Нечего говорить, что театр переполнен 23 сентября. Приглашённые администрацией являются без исключения всё, чего в обыкновенных обстоятельствах не случается никогда, сколько театр стоит на земле. Яблоку действительно негде упасть. Обсуждение начинается тотчас, с первого акта. Вспыхивают аплодисменты. Во время антрактов в фойе, в коридоре взвихриваются летучие митинги, точно на фронтах гражданской войны. Спорят до невероятности живо, и начинает пахнуть ожесточением, точно прямо с летучего митинга ринутся в бой. Выходя из зала, прежде всего говорят:

   — Но как играют, как играют!

Эта генеральная, неизвестно какая по счёту, кончается поздно. Все так устали, что заседание коллегии Наркомпроса и Главреперткома состояться не может. Всё-таки Луначарский успевает сказать, что спектакль, по его мнению, может быть разрешён, и тем, не исключено, спасает помеченного автора от ареста.

Официальное разрешение получается через день. Ещё через день в доме печати происходит свыше организованный диспут о перспективах сезона. На диспуте во всю прыть возмущается сволочь Орлинский, отчего все парады происходят за сценой, даже “Интернационал”, товарищи, у них за сценой поют, к тому же на сцене полностью отсутствуют слуги, денщики, судомойки, которые нынче, товарищи, управляют у нас государством. И впервые звучит бесстыдный, однако поистине страшный ярлык:

   — И это обстоятельство на фоне булгаковщины, товарищи, знаменательно!
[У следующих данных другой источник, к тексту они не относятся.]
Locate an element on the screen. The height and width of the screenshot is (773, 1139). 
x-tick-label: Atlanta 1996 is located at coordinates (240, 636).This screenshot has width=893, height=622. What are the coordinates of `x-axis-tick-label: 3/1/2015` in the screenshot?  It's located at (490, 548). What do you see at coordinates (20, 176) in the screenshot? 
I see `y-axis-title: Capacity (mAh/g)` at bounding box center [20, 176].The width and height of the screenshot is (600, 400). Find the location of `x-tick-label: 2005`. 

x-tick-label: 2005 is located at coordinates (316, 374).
Видимо, сильно желает сволочь Орлинский, чтобы ненавистного автора наконец посадили. Имя даёт вредному направлению. Тоже намекает, сволочь, на фракцию. Ни под каким видом не пропускает спектакль.
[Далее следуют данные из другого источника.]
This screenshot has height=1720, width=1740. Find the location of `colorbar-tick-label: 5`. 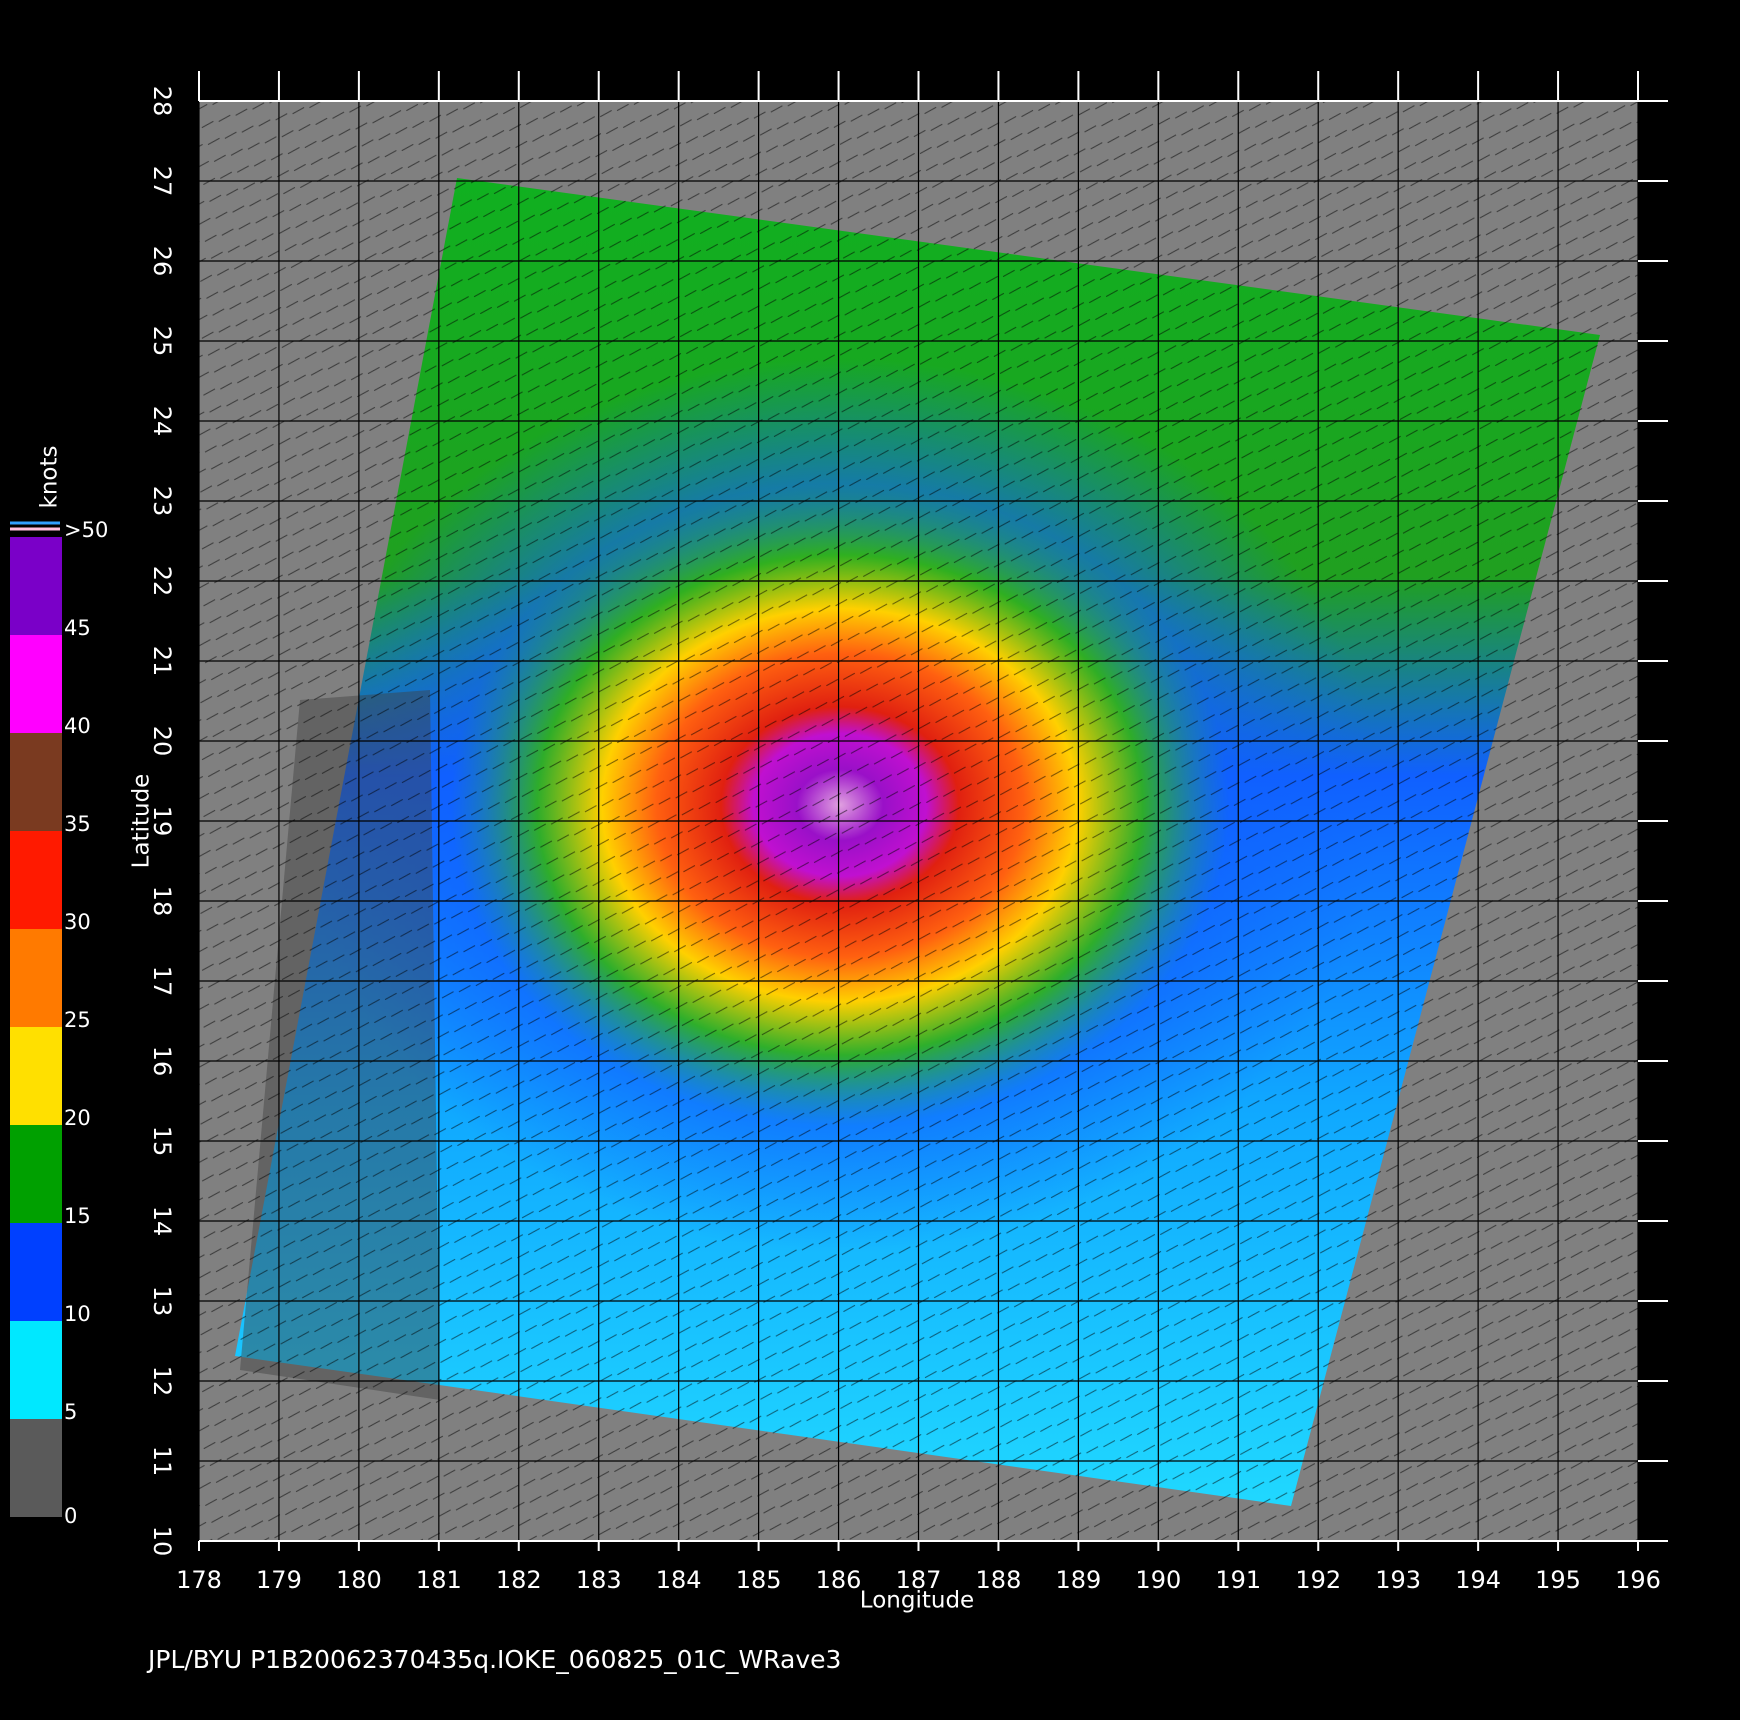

Утром 2 октября проходит ещё одна, публичная генеральная. Как только на сцене появляются офицеры, весь партийный актив начинает греметь и свистеть. Равнодушным не остаётся никто. Большинство публики принимает сочувственно, определяя тем самым своё задушевное отношение к власти.

Тут его вновь настигают граждане в кожаных куртках и отправляют в ОГПУ на предмет уточнения его показаний. Слухи несутся по Москве уже ураганом. О загранице уже не поминает никто. На заграницу машут руками. Помилуйте, какая же при таких обстоятельствах может быть заграница! Бутырки или Нарым!
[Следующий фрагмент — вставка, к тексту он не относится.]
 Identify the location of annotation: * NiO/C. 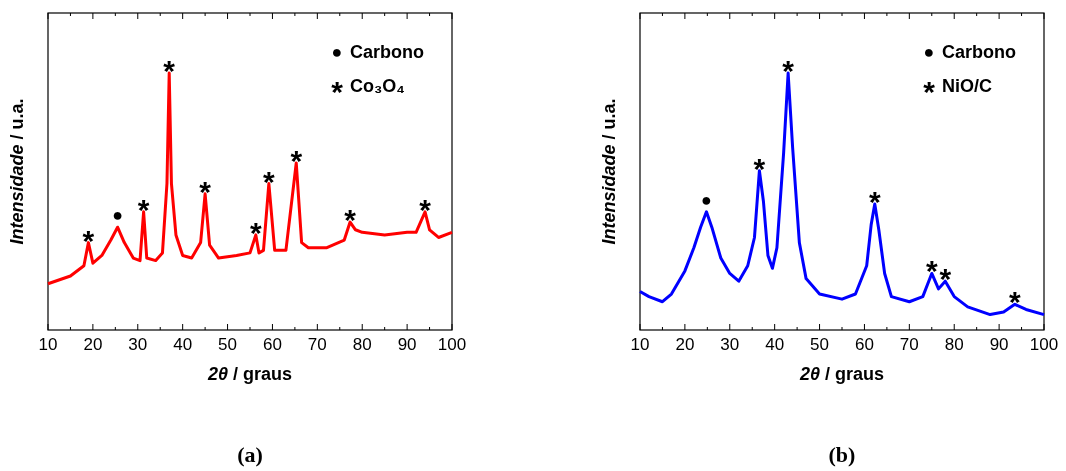
(958, 92).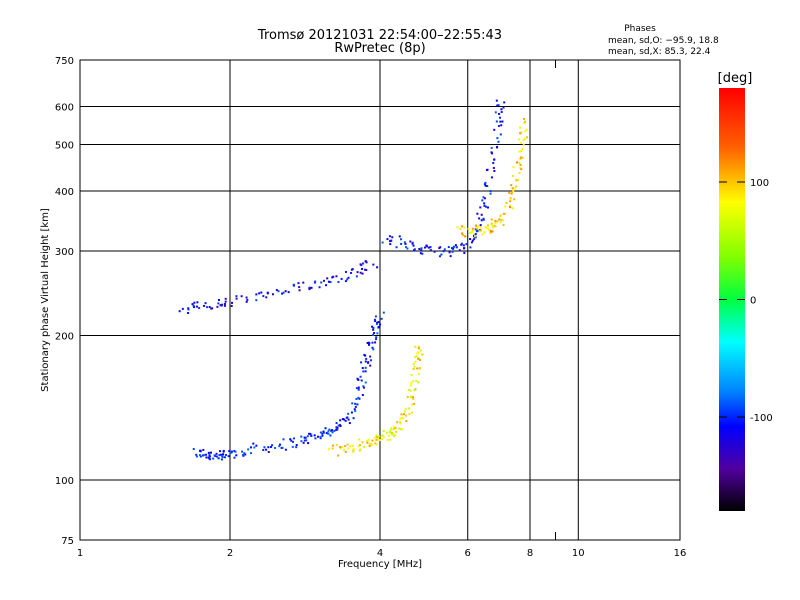 This screenshot has height=600, width=800. What do you see at coordinates (746, 301) in the screenshot?
I see `colorbar-ticks: 100 0 -100` at bounding box center [746, 301].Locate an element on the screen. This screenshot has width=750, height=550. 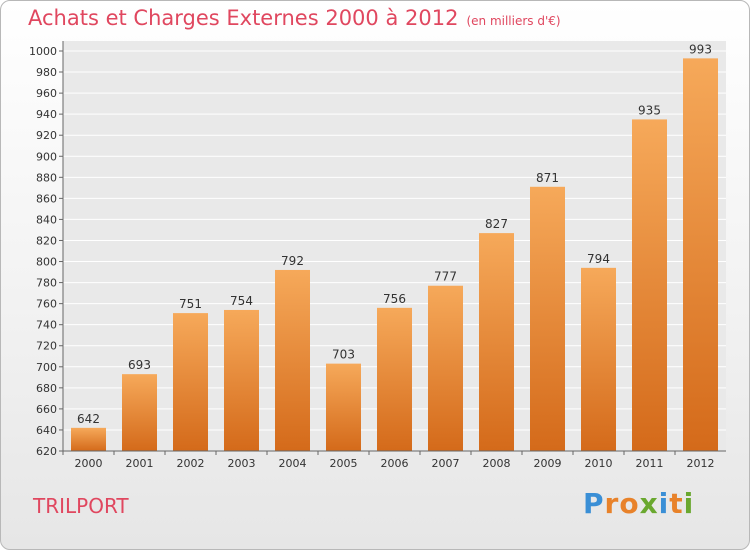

Вечером в Коммунистической академии проводится ещё один диспут, на этот раз о театральной политике, и страсти закипают именно вокруг ещё не выпущенных “Дней Турбиных”, точно кто-то истошно пытается подбросить свежих дровец в огонь ОГПУ. Сам Луначарский публично именует идеологию спектакля сомнительной. Сволочь Орлинский считает постановку недопустимой, поскольку автор, товарищи, перемигивается с остатками белогвардейщины. Пролетарский поэт Маяковский, запрещать спектакль полагая неправомочным, тем не менее констатирует логическую завершённость падения Художественного театра: начали с тётей Маней и дядей Ваней, а закончили “Белой гвардией”.